Aim of the exercise - Rewrite each line of the data below as an item in a numbered list, skipping blank lines. Leave the pictures out of your list.

Data provided -
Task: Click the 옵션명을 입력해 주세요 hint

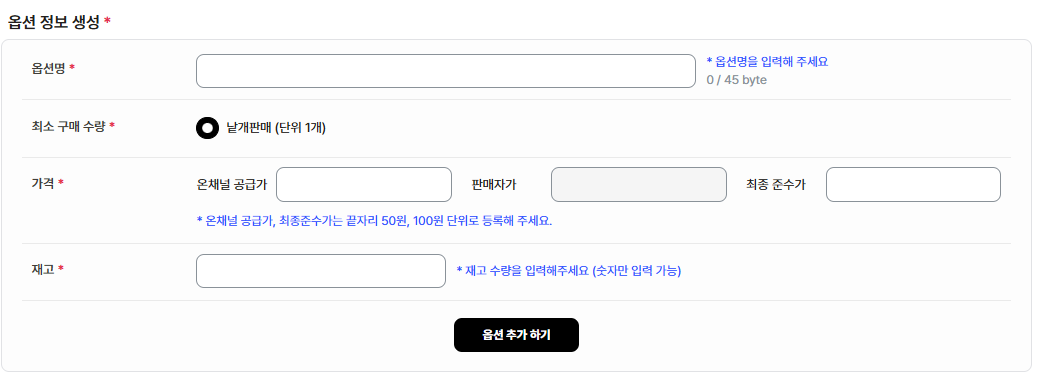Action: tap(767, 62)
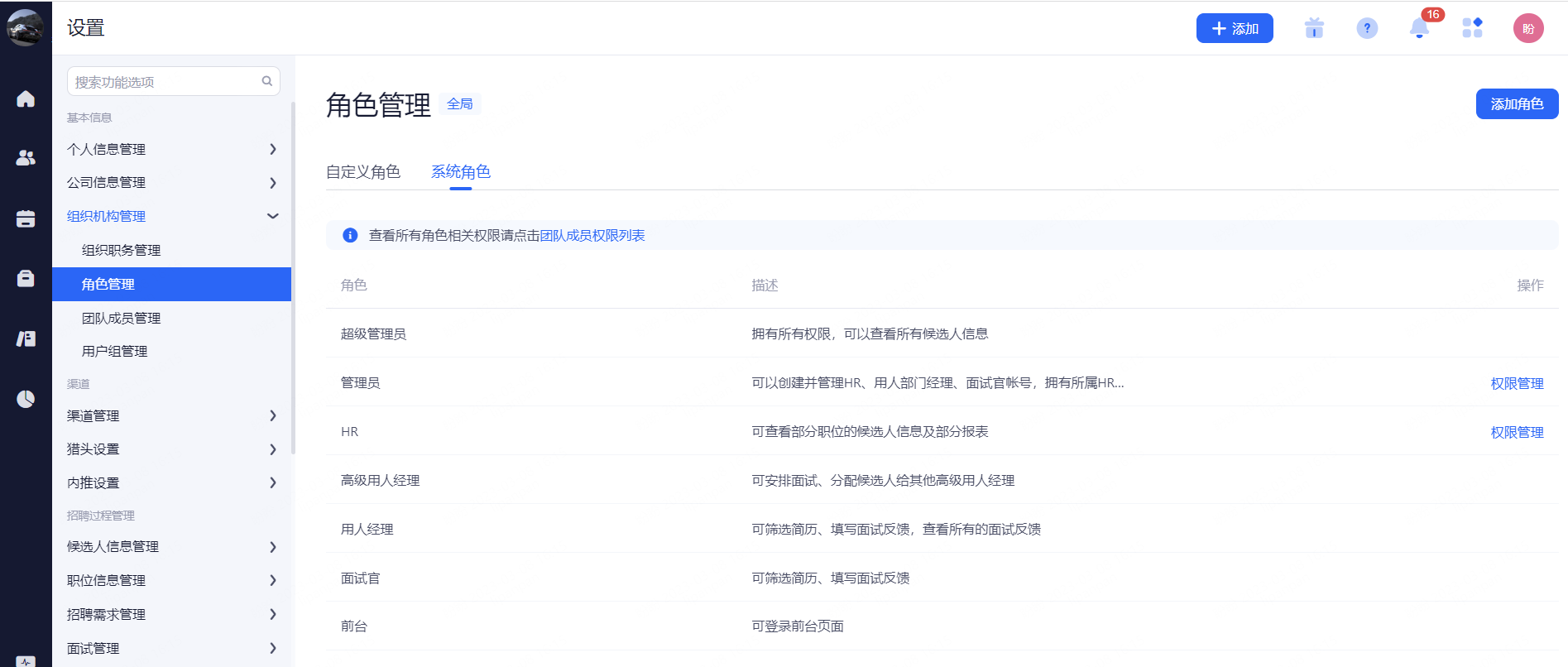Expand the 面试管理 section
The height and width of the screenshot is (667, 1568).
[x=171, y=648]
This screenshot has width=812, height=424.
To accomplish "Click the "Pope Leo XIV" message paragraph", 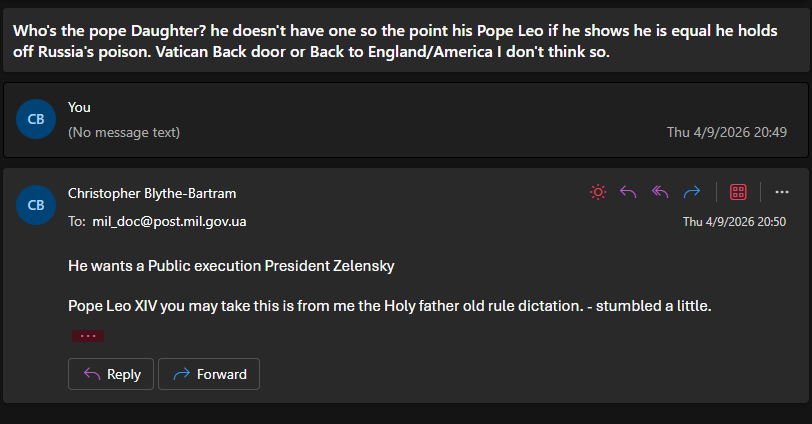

Exercise solution -
1. Task: Click the 옵션명을 입력해 주세요 hint
2. Action: tap(767, 62)
3. Expand the 面试管理 section
4. The height and width of the screenshot is (667, 1568).
5. [x=171, y=648]
6. This screenshot has width=812, height=424.
7. To accomplish "Click the "Pope Leo XIV" message paragraph", 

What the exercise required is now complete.